The Diplomat: James Soong: The End of an (Authoritarian) Era in Taiwan

Amid the coverage of Tsai Ing-wen’s resounding victory and re-election as president of Taiwan last week, scant attention was given to political veteran James Soong’s showing. The former Chinese Nationalist Party (KMT) heavyweight finished a distant third place with just 4.25 of the vote. This represented a drop of more than 8.5 percent from his 2016 campaign, though an improvement on the dismal 2.77 percent he received in 2012. More tellingly, 2020 marked the first year Soong’s People First Party contested an election without winning a single seat in Taiwan’s Legislative Yuan.

Prior to the election, the 77-year-old Soong had promised that this would be his last bid for power. Given his status as a perennial loser in democratic process – he was also trounced in the 2006 Taipei mayoral election – the fulfillment of this pledge might seem long overdue.

During his tenure as director-general of the Government Information Office (1979-1984) and director of the KMT’s Bureau of Cultural Affairs Committee (1984), Soong waged a campaign of repression against hundreds of writers, journalists, publishers, and artists. He is said to have pursued and persecuted his targets with zeal.

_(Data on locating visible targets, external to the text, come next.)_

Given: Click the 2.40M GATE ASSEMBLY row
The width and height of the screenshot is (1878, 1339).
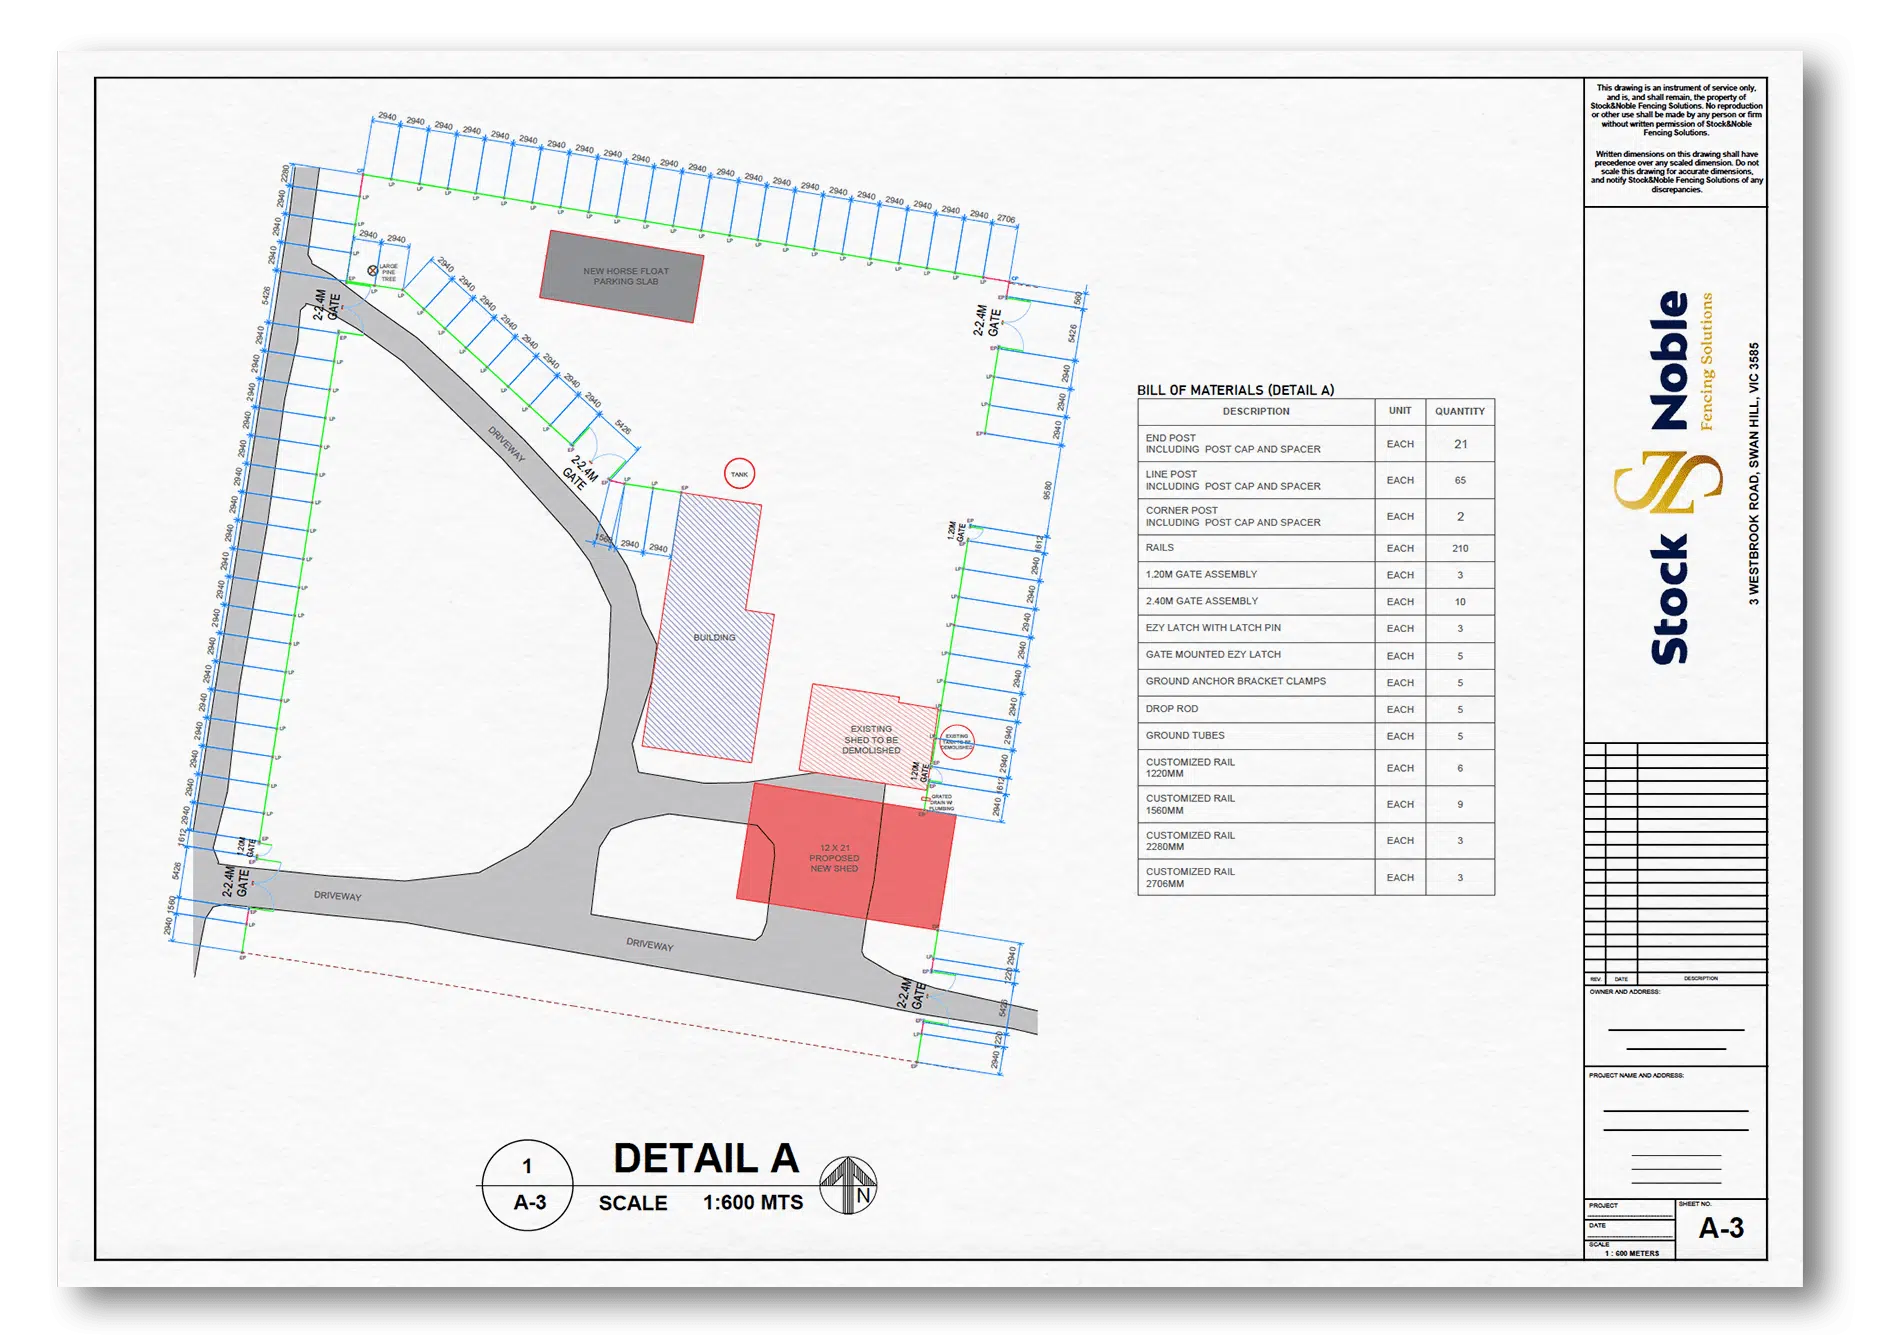Looking at the screenshot, I should (x=1256, y=601).
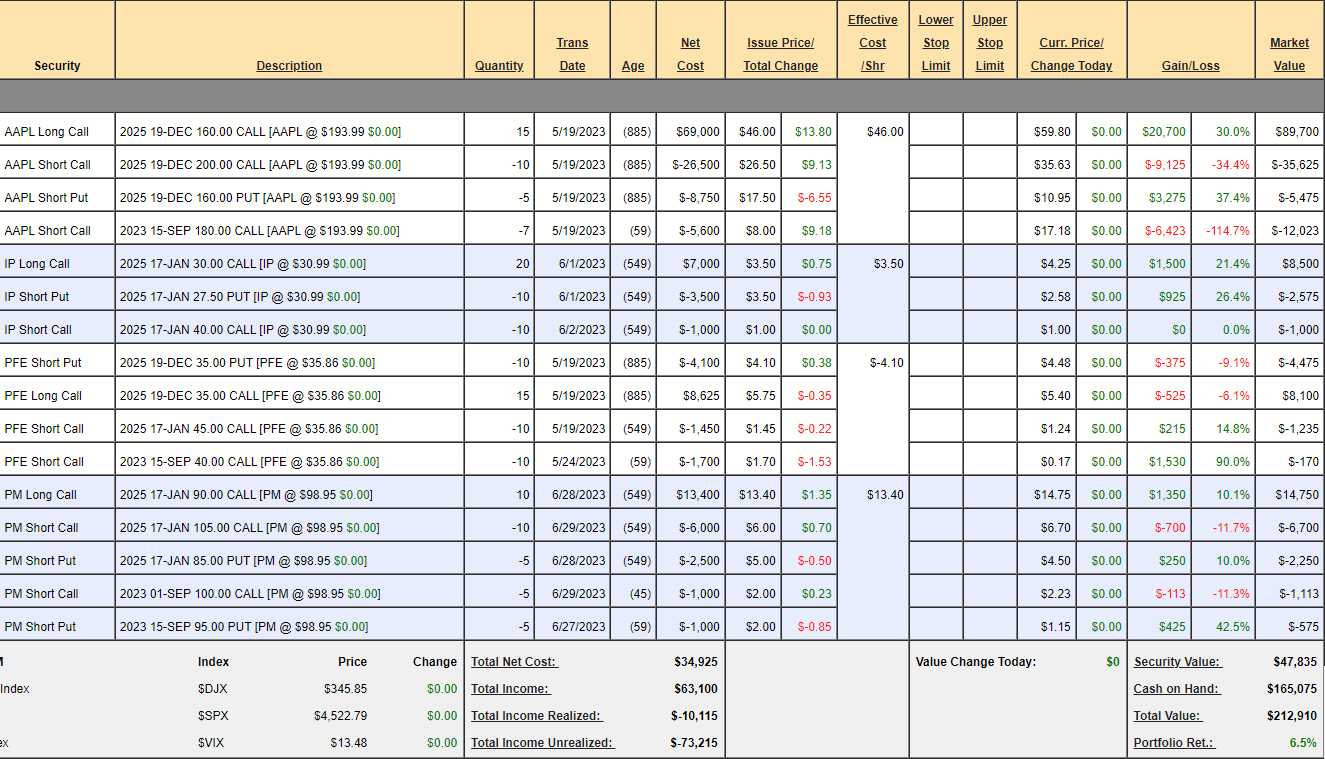Image resolution: width=1325 pixels, height=759 pixels.
Task: Click the Portfolio Ret. label
Action: (x=1173, y=743)
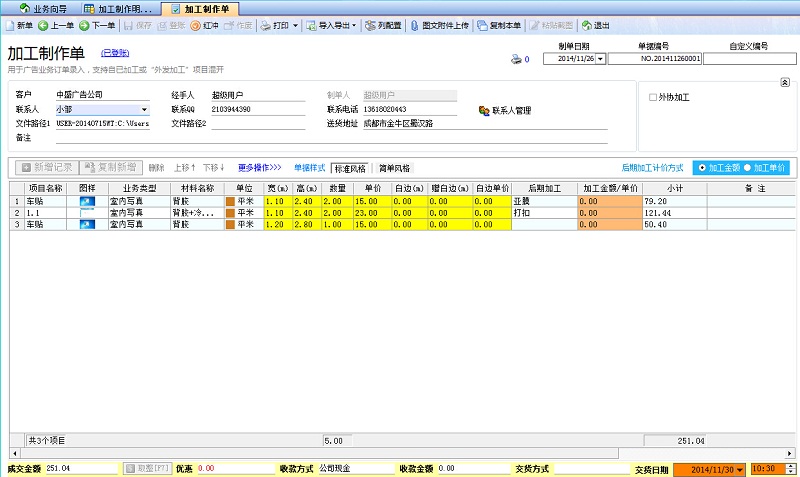
Task: Expand the 打印 print dropdown arrow
Action: 295,25
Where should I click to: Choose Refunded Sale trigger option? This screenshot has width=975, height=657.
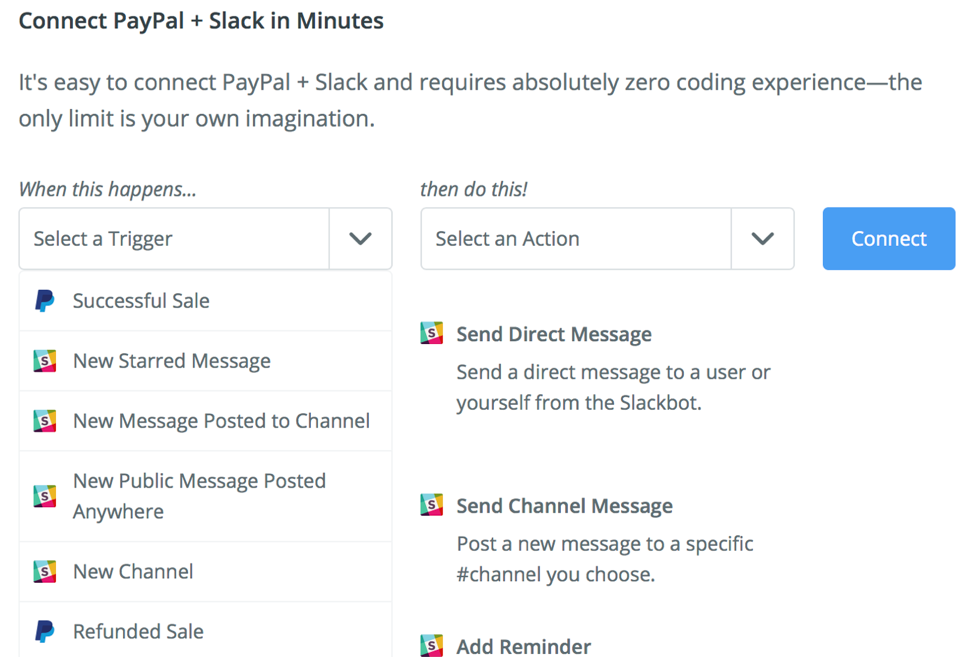(x=138, y=632)
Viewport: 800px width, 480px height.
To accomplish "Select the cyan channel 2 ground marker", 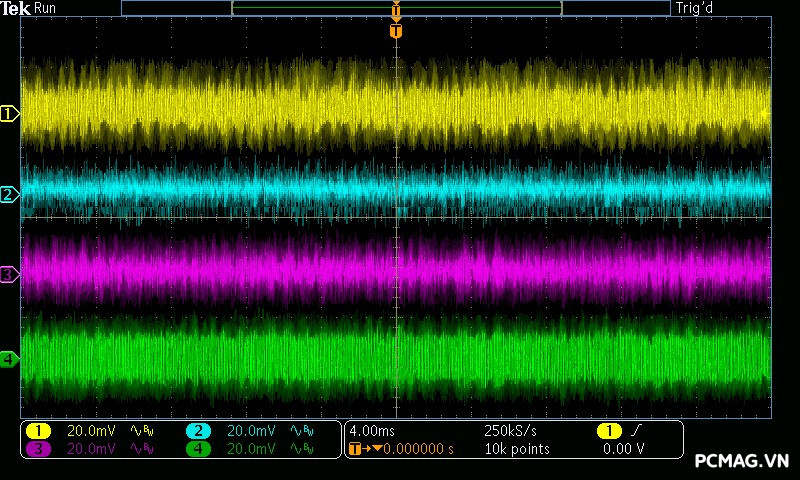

Prominent on his resume is the crackdown against Formosa Magazine and Tangwai leaders in the aftermath of the Kaohsiung Incident of 1979.

He also famously stripped Associated Press reporter Tina Chou of her credentials over the reporting of the autopsy of Carnegie Mellon assistant professor Chen Wen-chen.

One of Chen’s most prominent actions was to draw attention to the “professional students” – a euphemism for KMT spies – who were alleged to be present across campuses in the United States and elsewhere. While these claims are now known to be true, as GIO head, Soong poured scorn on them. Interestingly, former President Ma Ying-jeou was one of those accused of being a stooge. Specifically, there were accusations that he had taken photographs of Chen and eventual Vice President Annette Lu, among others, at pro-independence events.

For those who did not experience it, it is hard to convey the tinder-box levels of volatility that permeated Taiwan’s sociopolitical fabric at that time. Yet, far from attempting to mollify their irate supporters, Soong, Lien, and other Pan-Blue politicians actively encouraged the excesses. Several PFP lawmakers called for Chen’s murder – one of them on the floor of the legislature.

Asked to condemn these threats, Soong stonewalled. Lien went further, asserting that people would have the right to kill Chen if legal action failed. One should bear in mind that these men were key figures in a regime that had had Chen imprisoned on libel charges in 1986. As a close associate of the plaintiff, the academic and Pan-Blue politician Elmer Fung, Soong was said to have been instrumental in securing Chen’s conviction. In light of this history, these words could have been seen as more than empty bluster. At the very least, they were grossly irresponsible.

The protests continued for weeks, and the Pan-Blues’ final lawsuit to have the election results annulled was only rejected by the Taiwan High Court more than nine months after the election.

“By taking up these themes in its post-election demonstrations and declarations, the [Pan-Blue] Alliance and in particular Soong showed that these abuses were part of a deliberate tactic to assimilate Chen to a dangerous dictator,” writes Frank Muyard, assistant professor of  at Taiwan’s National Central University. “Thus, the KMT and the PFP were purported to be the real democratic parties fighting for the people, and the DPP the dictatorial party. The success of this tactic rested on a particular conception of democracy dominant among Pan-Blue supporters, in part linked to their feeling of having had power stolen from them by Chen Shui-bian in 2000.”

In their study of the social psychology of the 2004 elections, Olwen Bedford and Kwang-kuo Hwang make a related point about the KMT’s inability to demonstrate social responsibility in accepting defeat or to at least “play by the rules” in (initially) pursuing legal redress rather than mob violence: “There is little precedent within the KMT for rule-of-law thinking or democratic procedures as the party has largely retained a highly bureaucratic traditional top-down power structure in which subordinates have the habit of doing only what they are told to do and discussion of alternate viewpoints is discouraged.” Bedford and Hwang point out that Pan-Blue supporters who objected to the course being pursued were branded “wimps [who] should leave the party.”

This neatly captures the warped logic of the KMT old guard. It explains how a man like Soong, who thrived under an autocratic system of government, can play the victim, cast democratically elected presidents as tyrants, and hold forth on democratic values, as he has done in each election he has been involved in.

On January 11, hours after voters had once again overwhelmingly rejected him, Soong appeared to flip-flop on whether this was his last hurrah. Demonstrating the kind of nonpartisan attitude that does Taiwan proud, Tsai has twice appointed Soong her envoy to the APEC summit, so it’s not impossible that he still has some role to play.